The additional reinforcing ribs 50 of the metal insert 18 can have a height of 30-70% of the final overmolded rib height. The ribs 50 of the metal insert 18 can have a thickness of 30-60% of the final overmolded rib thickness, and more preferably 40-50% of the final overmolded rib thickness. The length of the reinforcing ribs can be at least 25 mm and up to approximately 75 mm long. The thickness of the planar section 44A of the flange portion 44 can be between 0.75 and 2 mm. The size of the holes in the mesh or the recesses in the waffle-like pattern can be from 0.5 to 3.2 mm, and more preferably, 1-2 mm in diameter. The insert 18 can be made from brass, aluminum, steel, magnesium, pressed metal, or other materials. The plastic front engine cover 12 can be made from high performance thermoplastic or thermoset resins enhanced with fiberglass or other filler types at levels of from 30-60%. Also, the material should be able to withstand continuous temperatures of 130° C.

Claims

1. An engine cover assembly comprising:

a plastic engine cover defining an aperture configured to receive a rotatable engine component;

a metal insert including an annular body defining a bore configured to receive the rotatable engine component and having a planar portion extending radially from an outer perimeter of the annular body, the metal insert defining a monolithic body including the annular body and the planar portion overmolded within the plastic engine cover, wherein the monolithic body of the metal insert includes at least a pair of mounting apertures therein for securing the metal insert directly to an engine structure; and

a seal located in a seal seat defined within the bore of the metal insert and configured to sealingly engage the rotatable engine component.

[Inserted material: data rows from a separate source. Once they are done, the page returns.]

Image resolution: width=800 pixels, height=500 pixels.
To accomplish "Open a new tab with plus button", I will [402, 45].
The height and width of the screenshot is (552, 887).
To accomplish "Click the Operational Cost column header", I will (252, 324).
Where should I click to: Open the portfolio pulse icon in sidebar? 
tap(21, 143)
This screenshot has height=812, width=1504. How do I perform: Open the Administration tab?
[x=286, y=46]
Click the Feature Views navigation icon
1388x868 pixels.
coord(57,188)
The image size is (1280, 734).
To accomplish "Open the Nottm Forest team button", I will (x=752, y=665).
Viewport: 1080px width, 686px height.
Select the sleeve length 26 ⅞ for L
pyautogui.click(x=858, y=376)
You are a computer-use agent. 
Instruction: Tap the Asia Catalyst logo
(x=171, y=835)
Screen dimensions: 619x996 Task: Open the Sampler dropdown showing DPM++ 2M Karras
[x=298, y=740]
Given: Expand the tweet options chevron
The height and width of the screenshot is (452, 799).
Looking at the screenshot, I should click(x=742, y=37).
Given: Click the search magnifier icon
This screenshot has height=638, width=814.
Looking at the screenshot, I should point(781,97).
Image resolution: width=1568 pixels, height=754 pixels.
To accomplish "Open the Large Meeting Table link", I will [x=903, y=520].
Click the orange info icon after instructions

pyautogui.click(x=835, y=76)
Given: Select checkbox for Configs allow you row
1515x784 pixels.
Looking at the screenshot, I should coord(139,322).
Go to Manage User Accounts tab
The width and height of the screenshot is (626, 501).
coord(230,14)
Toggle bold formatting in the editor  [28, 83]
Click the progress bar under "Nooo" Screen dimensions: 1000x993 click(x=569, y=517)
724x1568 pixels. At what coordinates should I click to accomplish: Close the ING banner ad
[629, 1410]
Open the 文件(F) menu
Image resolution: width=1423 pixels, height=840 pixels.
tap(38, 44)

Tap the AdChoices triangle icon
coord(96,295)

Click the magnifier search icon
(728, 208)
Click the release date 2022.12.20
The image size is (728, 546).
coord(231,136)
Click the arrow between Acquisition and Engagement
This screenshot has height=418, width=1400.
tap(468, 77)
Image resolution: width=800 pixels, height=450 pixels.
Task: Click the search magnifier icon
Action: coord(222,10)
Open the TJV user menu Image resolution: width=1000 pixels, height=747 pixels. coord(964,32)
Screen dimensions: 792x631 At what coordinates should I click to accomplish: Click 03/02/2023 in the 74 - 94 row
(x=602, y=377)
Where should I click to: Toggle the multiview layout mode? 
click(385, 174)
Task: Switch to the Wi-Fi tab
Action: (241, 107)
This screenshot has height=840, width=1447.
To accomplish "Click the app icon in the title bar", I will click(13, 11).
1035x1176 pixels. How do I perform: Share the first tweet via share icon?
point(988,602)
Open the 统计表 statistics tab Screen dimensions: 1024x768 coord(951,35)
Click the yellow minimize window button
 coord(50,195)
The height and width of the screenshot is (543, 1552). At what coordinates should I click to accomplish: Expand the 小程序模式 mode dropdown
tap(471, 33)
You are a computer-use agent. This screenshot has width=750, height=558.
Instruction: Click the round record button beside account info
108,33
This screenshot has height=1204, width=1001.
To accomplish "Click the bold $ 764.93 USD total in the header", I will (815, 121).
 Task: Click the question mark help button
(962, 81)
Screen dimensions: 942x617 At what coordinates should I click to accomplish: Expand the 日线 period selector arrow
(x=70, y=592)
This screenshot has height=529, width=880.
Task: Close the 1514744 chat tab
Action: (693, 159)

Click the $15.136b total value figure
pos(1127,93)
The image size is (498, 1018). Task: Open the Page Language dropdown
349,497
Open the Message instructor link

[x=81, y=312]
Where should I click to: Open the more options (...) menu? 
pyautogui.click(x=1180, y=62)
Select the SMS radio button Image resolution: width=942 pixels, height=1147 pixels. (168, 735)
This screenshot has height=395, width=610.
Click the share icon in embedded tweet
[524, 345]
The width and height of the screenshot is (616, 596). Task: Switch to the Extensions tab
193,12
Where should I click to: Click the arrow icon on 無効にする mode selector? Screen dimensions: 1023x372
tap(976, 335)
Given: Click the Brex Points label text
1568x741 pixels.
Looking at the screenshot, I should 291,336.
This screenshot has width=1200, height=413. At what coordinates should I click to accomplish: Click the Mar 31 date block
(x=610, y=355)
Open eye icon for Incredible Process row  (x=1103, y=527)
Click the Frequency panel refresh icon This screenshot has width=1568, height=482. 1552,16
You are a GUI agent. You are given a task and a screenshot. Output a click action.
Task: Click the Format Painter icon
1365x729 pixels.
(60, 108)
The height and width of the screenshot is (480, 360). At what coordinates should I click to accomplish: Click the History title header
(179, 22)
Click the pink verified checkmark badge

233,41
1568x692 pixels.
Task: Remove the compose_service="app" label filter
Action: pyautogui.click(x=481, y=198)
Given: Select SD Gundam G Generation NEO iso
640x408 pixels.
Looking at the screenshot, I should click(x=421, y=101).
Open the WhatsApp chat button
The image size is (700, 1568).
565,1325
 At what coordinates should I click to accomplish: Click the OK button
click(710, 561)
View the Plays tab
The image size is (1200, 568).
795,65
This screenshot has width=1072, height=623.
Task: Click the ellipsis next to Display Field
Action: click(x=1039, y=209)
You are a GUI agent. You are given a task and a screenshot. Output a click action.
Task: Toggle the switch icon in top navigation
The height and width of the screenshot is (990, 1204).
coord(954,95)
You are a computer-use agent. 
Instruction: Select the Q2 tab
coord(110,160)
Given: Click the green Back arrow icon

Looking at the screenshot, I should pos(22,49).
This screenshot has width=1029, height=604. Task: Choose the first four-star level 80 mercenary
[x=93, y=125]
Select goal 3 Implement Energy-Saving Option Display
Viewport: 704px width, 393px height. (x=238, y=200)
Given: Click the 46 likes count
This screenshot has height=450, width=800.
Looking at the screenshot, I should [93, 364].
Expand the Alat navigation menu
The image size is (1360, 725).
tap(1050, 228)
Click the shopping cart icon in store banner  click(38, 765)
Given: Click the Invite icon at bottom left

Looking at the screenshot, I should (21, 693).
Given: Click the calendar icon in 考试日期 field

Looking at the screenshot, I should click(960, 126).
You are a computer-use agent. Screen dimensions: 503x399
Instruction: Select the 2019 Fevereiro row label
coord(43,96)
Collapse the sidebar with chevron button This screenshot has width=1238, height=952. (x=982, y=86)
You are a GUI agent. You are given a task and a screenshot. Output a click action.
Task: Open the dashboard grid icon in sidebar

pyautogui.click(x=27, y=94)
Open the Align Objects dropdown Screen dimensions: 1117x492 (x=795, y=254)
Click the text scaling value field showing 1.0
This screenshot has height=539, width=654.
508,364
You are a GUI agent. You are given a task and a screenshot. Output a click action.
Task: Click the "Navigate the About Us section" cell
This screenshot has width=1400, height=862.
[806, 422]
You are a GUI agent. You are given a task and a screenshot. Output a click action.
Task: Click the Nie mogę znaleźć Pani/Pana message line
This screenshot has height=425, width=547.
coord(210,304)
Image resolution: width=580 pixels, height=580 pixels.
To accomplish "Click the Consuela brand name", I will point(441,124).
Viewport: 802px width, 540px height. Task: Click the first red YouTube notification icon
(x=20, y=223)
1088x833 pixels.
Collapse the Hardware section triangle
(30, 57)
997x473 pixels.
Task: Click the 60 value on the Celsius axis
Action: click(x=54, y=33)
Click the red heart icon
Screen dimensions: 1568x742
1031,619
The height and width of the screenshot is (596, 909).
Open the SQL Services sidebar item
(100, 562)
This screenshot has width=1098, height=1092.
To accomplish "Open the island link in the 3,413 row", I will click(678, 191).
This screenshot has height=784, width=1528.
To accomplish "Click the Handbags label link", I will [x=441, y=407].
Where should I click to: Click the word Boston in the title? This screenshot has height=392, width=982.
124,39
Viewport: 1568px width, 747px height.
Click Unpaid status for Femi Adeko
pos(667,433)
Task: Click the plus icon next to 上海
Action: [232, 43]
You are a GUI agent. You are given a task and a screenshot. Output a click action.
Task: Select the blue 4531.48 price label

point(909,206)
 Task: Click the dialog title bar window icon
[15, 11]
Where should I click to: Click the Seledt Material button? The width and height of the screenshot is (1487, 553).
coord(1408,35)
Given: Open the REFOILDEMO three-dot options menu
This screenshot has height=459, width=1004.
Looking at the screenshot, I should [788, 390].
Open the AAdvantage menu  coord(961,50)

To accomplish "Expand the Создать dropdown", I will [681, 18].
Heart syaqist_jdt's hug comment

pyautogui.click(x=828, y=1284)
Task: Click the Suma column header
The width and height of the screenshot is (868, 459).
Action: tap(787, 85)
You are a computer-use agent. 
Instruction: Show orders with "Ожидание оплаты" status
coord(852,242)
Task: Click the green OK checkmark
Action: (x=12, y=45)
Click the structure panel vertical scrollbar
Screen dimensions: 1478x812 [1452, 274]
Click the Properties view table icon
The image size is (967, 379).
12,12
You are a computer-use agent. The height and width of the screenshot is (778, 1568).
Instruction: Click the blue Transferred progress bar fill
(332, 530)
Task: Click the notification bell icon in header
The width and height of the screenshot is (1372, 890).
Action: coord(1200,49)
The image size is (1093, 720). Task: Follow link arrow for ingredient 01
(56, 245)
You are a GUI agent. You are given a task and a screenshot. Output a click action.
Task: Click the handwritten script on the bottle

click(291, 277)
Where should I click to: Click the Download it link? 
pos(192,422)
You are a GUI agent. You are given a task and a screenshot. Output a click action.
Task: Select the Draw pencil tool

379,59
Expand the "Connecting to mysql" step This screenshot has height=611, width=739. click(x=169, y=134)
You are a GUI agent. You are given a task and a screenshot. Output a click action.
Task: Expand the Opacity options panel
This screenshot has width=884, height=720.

2. The engine cover assembly of claim 1, wherein the rotatable engine component includes a crankshaft.

3. The engine cover assembly of claim 1, wherein the planar portion of the metal insert includes a web structure of reinforcing ribs.

4. The engine cover assembly of claim 3, wherein the plastic engine cover is injection molded around the planar portion of the metal insert.

5. The engine cover assembly of claim 4, wherein the plastic engine cover defines ribs at locations corresponding to the reinforcing ribs of the metal insert.

6. The engine cover assembly of claim 1, wherein the plastic front cover is injection molded around at least a portion of the metal insert.

7. The engine cover assembly of claim 1, wherein the pair of mounting apertures are on opposite sides of the bore.

8. An engine assembly comprising:

an engine block supporting a rotatable crankshaft;

a plastic engine cover defining an aperture configured to receive the crankshaft;

a metal insert over-molded within the plastic engine cover and defining a bore configured to receive the crankshaft, the metal insert defining a monolithic body including an annular body defining the bore and having a planar portion extending radially from an outer perimeter of the annular body wherein the planar portion of the metal insert includes a web structure of reinforcing ribs extending therefrom with ends of the reinforcing ribs connected to the annular body of the metal insert; and

a seal located in a seal seat defined within the bore of the metal insert and configured to sealingly engage the crankshaft.

9. The engine assembly of claim 8, wherein the plastic engine cover is injection molded around the metal insert.

10. The engine assembly of claim 9, wherein the plastic engine cover defines ribs at locations corresponding to the reinforcing ribs of the metal insert.

11. The engine assembly of claim 8, wherein the metal insert includes at least a pair of mounting apertures therein for securing the metal insert directly to the engine block.

12. The engine assembly of claim 11, wherein the pair of mounting apertures are on opposite sides of the bore.